The club's total for 10 rods was 29 fish.
Photos: Canon 10D with 70-300mm IS lens and polarising filter
If you are wondering, the IS stands for image-stabilisation. Going long with the zoom (in the 200mm to 300mm range) magnifies blur caused by movement -- and there's lots of movement flying about in my shots. My hands are trying unsuccessfully to hold the camera still. The boat I'm in is rocking. The boat the subjects are in is rocking. The subjects are moving about... And so it goes on. My boat partners don't know it, but they have an uncanny knack of casting just as I'm trying to press the shutter, which of course causes the boat to rock even more. The answer is to keep the shutter speed fast: 1/200s or faster is recommended at 200mm; 1/300s at 300mm, and so on. The problem is that with less than pro-quality lenses (the one involved here is already at f5.6, wide open at 300mm), in low light conditions you just can't reach those shutter speeds. (Canon do a 300mm prime lens that opens to f2.8. Yours for a little over £4000... and you can only take shots at 300mm with it!)

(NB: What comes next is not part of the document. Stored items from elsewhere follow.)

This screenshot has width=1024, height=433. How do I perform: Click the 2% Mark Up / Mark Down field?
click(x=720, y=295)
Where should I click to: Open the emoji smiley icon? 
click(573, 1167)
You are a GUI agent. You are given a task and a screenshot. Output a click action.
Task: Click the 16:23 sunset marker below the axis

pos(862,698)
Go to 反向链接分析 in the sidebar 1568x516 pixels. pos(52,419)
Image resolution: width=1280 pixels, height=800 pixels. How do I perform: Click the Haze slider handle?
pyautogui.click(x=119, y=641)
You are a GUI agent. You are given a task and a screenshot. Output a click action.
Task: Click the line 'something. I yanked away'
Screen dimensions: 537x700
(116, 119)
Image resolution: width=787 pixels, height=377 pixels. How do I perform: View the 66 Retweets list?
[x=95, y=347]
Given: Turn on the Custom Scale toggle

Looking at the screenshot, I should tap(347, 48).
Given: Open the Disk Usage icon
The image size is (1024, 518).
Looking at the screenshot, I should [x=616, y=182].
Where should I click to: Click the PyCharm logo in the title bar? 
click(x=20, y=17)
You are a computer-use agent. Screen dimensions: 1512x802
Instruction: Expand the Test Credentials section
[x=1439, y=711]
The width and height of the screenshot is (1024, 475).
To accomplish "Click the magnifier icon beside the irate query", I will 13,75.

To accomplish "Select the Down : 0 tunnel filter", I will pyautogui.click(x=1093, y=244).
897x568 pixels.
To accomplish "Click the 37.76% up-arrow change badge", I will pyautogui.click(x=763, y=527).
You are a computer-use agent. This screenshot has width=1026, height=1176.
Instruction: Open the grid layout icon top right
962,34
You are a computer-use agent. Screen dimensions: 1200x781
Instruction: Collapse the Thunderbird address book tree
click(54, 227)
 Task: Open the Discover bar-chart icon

Increasing the ISO to 400 or 800 helps speed things up, but image quality starts to suffer -- especially in low light (Doh!). Add a polarising filter and that's another 2 stops of speed gone.
Enter image-stabilisation. The lens actually detects the movement of the camera and moves the lens elements internally to compensate. It gives you the equivalent steadiness of a shutter speed 2 to 3 stops faster than the one you are using. The shot of Fraser and Alan above was at 300mm and the shutter speed was 1/60s. The shot of Colin and Mike was at 240mm and had a shutter speed of 1/30s. That's slow enough to give hand shake blur. However, image stabilisation has allowed a steady shot to be captured. Note that these speeds were just fast enough not to blur the anglers, but were slow enough to catch the movement in Fraser's rod and the wobble in Colin's fly line. That's all just down to trial and error, not judgment on my part -- the dose of shots that went in the bin will testify to that!